IMF to Bank of England: Hold, Don’t Hike — Even With Inflation Still Above Target
The International Monetary Fund has advised the Bank of England against raising interest rates this year, concluding that holding the Bank Rate at 3.75% for the remainder of 2026 should be sufficient to bring inflation back to the 2% target by the end of 2027. The recommendation, published in the Fund’s latest Article IV consultation on the United Kingdom, lands in the middle of a febrile policy debate triggered by the inflationary fallout of the Iran conflict and the more recent moderation of UK consumer prices in April.
The Fund’s reasoning
The IMF’s headline message is one of cautious stasis. „Monetary policy should remain restrictive to ensure that higher energy prices do not spill over to core inflation and wage growth,” the Fund wrote in its latest UK forecast, while warning that „the rise in energy prices will lift headline inflation this year while also weighing on output, complicating policy calibration.” Holding the Bank Rate at its current level, the Fund argues, would „maintain a sufficiently restrictive monetary stance to limit second-round effects and keep long-term inflation expectations anchored.”
The numbers behind the recommendation
UK CPI inflation moderated to 2.8% in April, down from 3.3% in March, driven primarily by a slowdown in housing and household services inflation as the energy regulator’s price cap took effect on 1 April. The headline rate remains above the Bank’s 2% target, but the disinflation surprised on the downside relative to market expectations of around 3.0%. Transport costs rose 4.5% year-on-year, with motor fuel prices climbing 23% — the highest annual increase since September 2022 and the most visible economic consequence of the Strait of Hormuz disruptions earlier this year.
A market that has been pricing in hikes
The Fund’s recommendation pushes back against the recent shift in market pricing. Political turmoil at Westminster, combined with the inflationary backdrop from the Middle East, had driven gilt yields higher and led several economists to price in two or even three rate increases this year. The IMF’s restrained tone has the effect of partially anchoring expectations, though the Bank’s own Monetary Policy Committee retains full discretion to deviate from the Fund’s view if circumstances change.
Oxford Economics and the holding camp
The Fund’s view is broadly aligned with consensus among several major research houses. Oxford Economics, in a recent client note, predicted that the Bank would hold rates at their current level for the rest of 2026 and „well into 2027.” Goldman Sachs likewise maintains an unchanged-rates forecast for the year, even allowing for the political volatility around the Labour leadership question.
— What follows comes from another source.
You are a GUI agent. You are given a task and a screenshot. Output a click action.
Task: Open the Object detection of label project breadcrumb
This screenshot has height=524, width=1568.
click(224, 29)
In a recent Reuters poll of 62 economists, 33 expected the Bank Rate to remain unchanged through year-end, 14 expected at least one hike, and 15 anticipated one or more cuts — a distribution that captures the genuine uncertainty of the moment.
The Treasury dimension
Chancellor Rachel Reeves has consistently pledged that 2026 would be „the year Britain turns a corner,” and the disinflation seen in April provides some statistical support for that framing. But the political reality is more complex. With the local-election losses still fresh, growth still subdued and the political pressure on the Prime Minister mounting, the Treasury would prefer the Bank to deliver rate cuts rather than rate stability — and certainly not rate hikes. The Fund’s recommendation, in that sense, is a politically neutral but practically useful intervention.
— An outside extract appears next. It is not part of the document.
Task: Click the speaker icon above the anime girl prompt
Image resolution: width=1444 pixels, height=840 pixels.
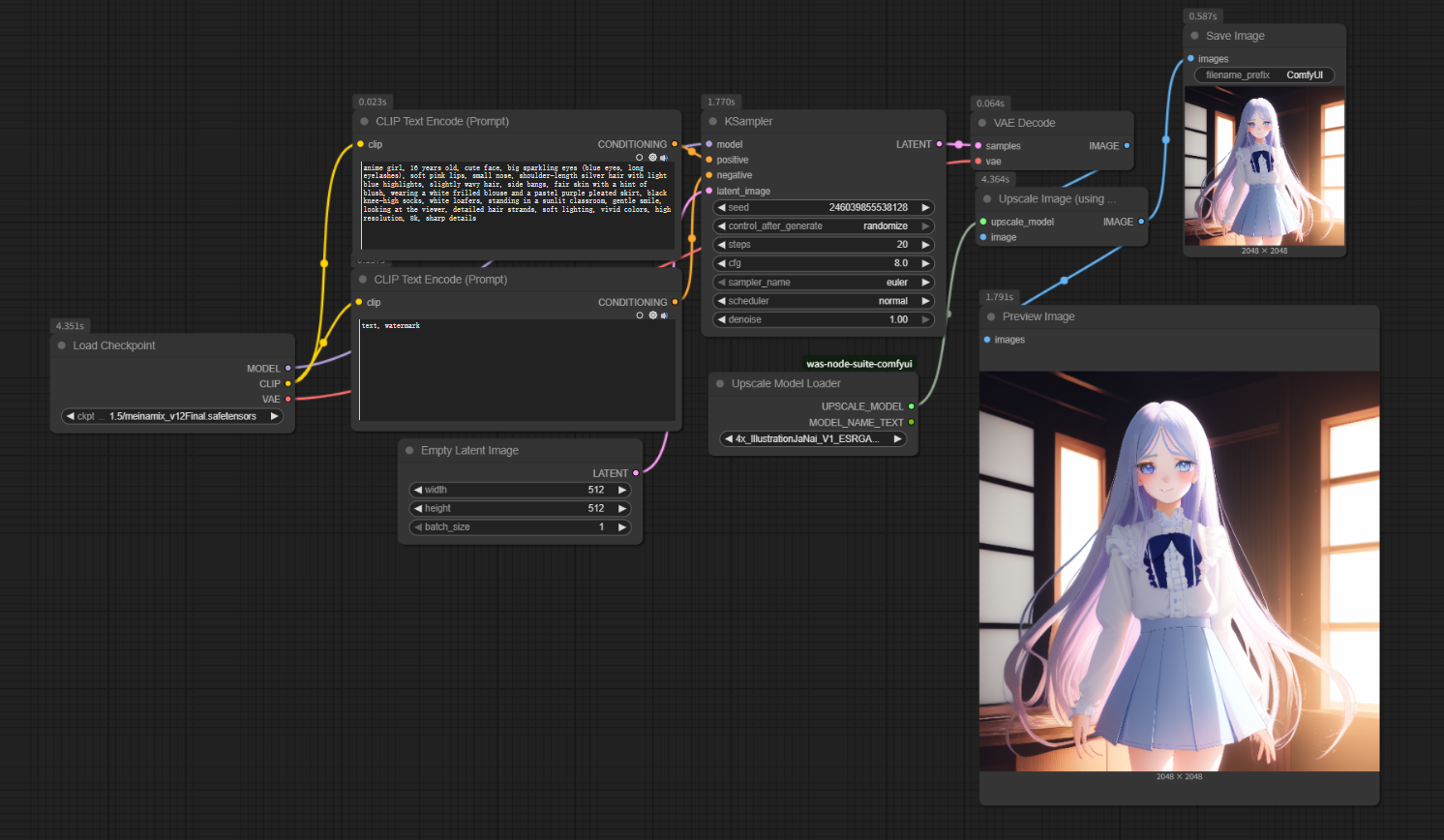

What the MPC is likely to do
The Monetary Policy Committee’s next decision is on 18 June. On current pricing, market participants overwhelmingly expect a hold. The bigger question is the tone of the accompanying communications — whether the MPC signals readiness to cut should the disinflationary trend continue, or whether it emphasises the risks from energy prices and wage growth. The Fund’s view, that there is room to cut if necessary, will give doves on the committee additional cover. Hawks, by contrast, will point to the Bank’s own preliminary estimate that CPI is likely to be between 3% and 3.5% in the second and third quarters of 2026 — a forecast that, if it materialises, would significantly complicate any case for near-term easing.
The broader European context
The Bank’s decision will not be taken in isolation. The European Central Bank has signalled that euro-area inflation is in a „good place” but warned of fluctuations in coming months. The Bundesbank has flagged inflationary pressure in Germany from the Iran-related energy spike. The Fed, meanwhile, faces its own pressures from the Trump administration’s tariff policies. The Bank of England, exposed to all three monetary blocs through trade and financial linkages, will need to thread its decisions through a global landscape that is anything but synchronised.